The GTA Construction Report Special Feature
Tina Positano grew into her family’s now 60-year-old business. Beginning by working a few weeks during the summer when she was 16, she is now office administrator and runs the diversified paving and construction company alongside her brothers.
“When I was a teen I operated the roller and swept the lots clean. By the time I was 19, I worked on the sales side, driving from Sudbury to Hearst Ontario and tracking about 30,000 miles each season.”
Besides residential work, the company also worked for municipalities in the small towns across Northern Ontario.
After the birth of her son, she stopped traveling and moved into running the office. “I think many people believe the role of a woman is in the office. While this role has suited me at various stages in my career, my time on the road, learning and talking to people about our product has earned me respect as someone who knows all sides of the business.”
She says it also proved to be an advantage as a female in this industry to keep her maiden name, always showing that connection to the business and its roots.

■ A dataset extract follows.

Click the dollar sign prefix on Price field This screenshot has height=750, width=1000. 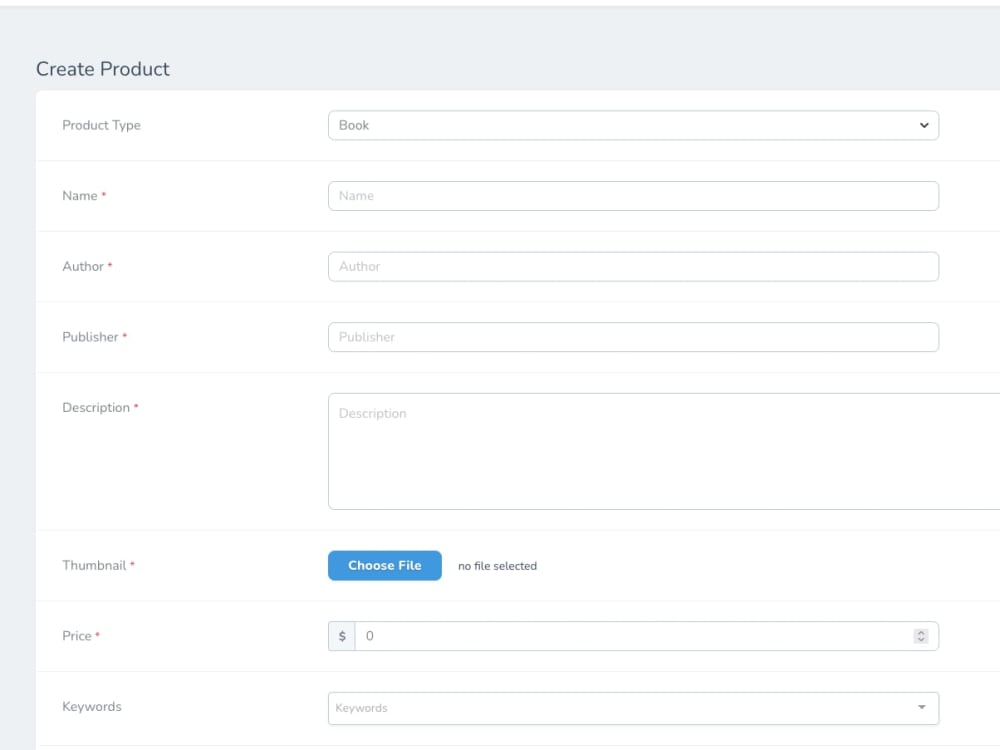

When the business relocated to Simcoe County in 1985, Positano became involved with Elmvale, where she served as Chamber of Commerce president for a year. “In 1989 our company was selected to represent Canada on a trade mission to the U.S. for the granite and marble industry (the company also owned a quarry). There were seven businesses selected and I was the only female.”
At the time Positano Paving was a part of a test pilot program for small business through the Federal Business Development Corp. of Canada. This led to Positano taking on the role of small business consultant. “When the Free Trade Agreement came into effect in 1991 I relocated for a decade to the United States and work as a management consultant. I also owned and worked as editor of two small tourism newspapers and was executive director for an Arizona based Chamber of Commerce.”

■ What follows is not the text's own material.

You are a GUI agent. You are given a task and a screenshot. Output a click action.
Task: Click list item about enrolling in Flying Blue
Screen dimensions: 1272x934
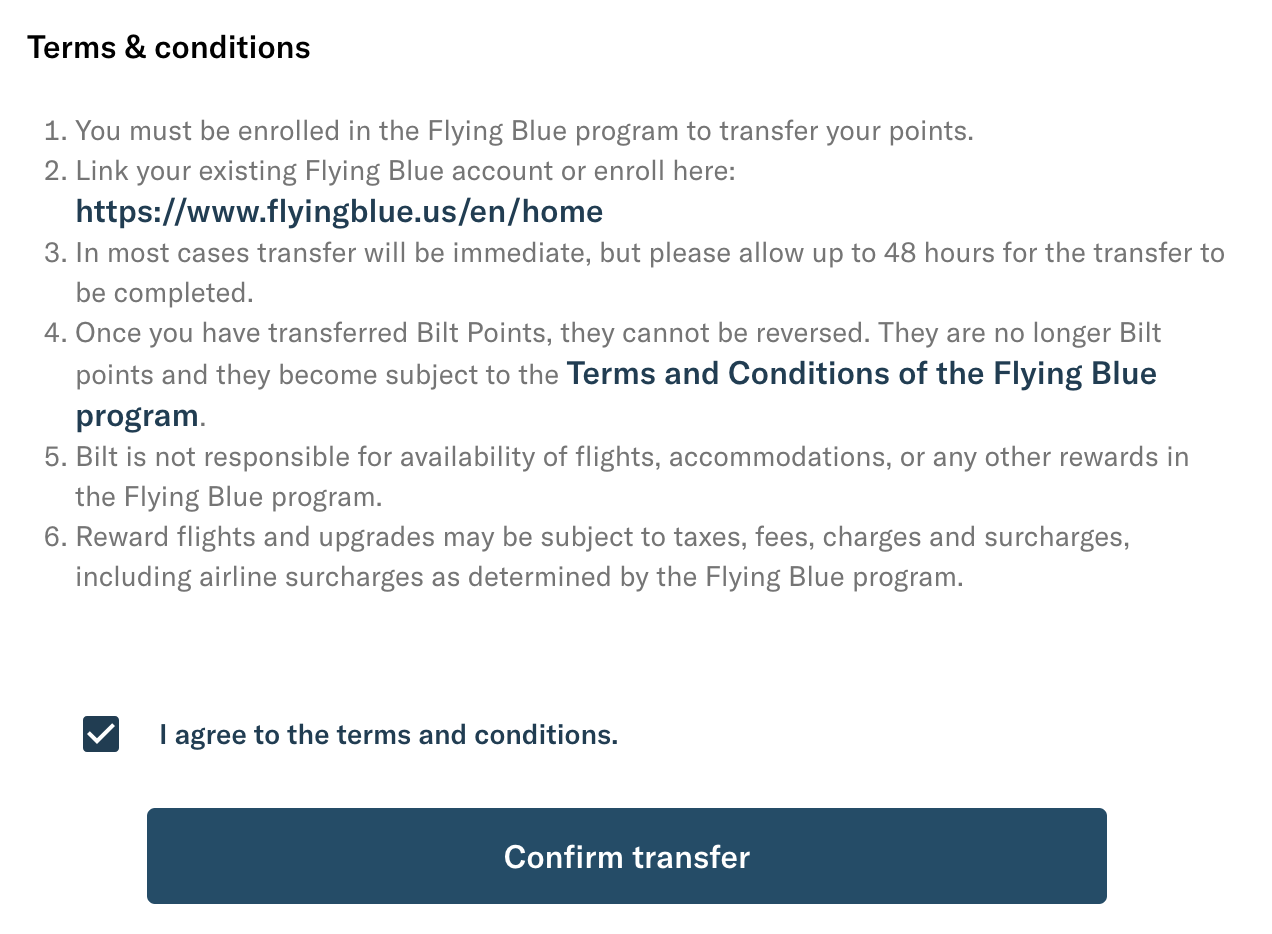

Returning to Barrie after getting breast cancer, Positano took the skills she had acquired in her many roles and applied them to helping her brothers, who were now running the company, grow the business. “Over the past 13 years we have grown the business 300 per cent.”

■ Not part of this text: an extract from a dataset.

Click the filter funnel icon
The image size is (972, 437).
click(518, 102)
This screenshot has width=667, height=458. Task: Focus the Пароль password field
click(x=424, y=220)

Positano has expanded its work to include concrete and snow plowing and removal, taking the business from a seasonal venture to a year round enterprise.
She says she rarely meets other women in the industry because even now, women almost always work in the office. “Growing up with three younger brothers the idea of working in a male dominated industry was never daunting and I rarely felt treated different as a woman.”
“I have never encountered anyone who told me this was not the business for me. I’ve learned so much through this business and experienced so many things. I could not have ventured out and been able to experience a decade living and working in the southwest U.S. without the background I acquired working in this industry.”
Positano believes both a lack of opportunity and knowledge keep women from pursuing construction careers. “It takes a lot of time to know this industry, to have trust in your opinions and knowledge. Even now I am always learning.”
She says a father and brothers who treated her as an equal provided her opportunity and she is very fortunate for that.
She says she would recommend this as a career to other women but cautions it is a long process and learning curve. “It can be very rewarding and once (women) know their stuff, they will be employable at many firms. They just have to believe and know they can do it.”
To those considering a career she says: “If you like machines get in them, learn how to use them. Start at the bottom. Think outside the box and the office, go on site visits, learn everything you can and experience, experience, experience.”
Positano and her brothers received a Molson Canada community initiative grant and with it planted 500 trees in Barrie’s south end. The company is a member of the Barrie Construction Association.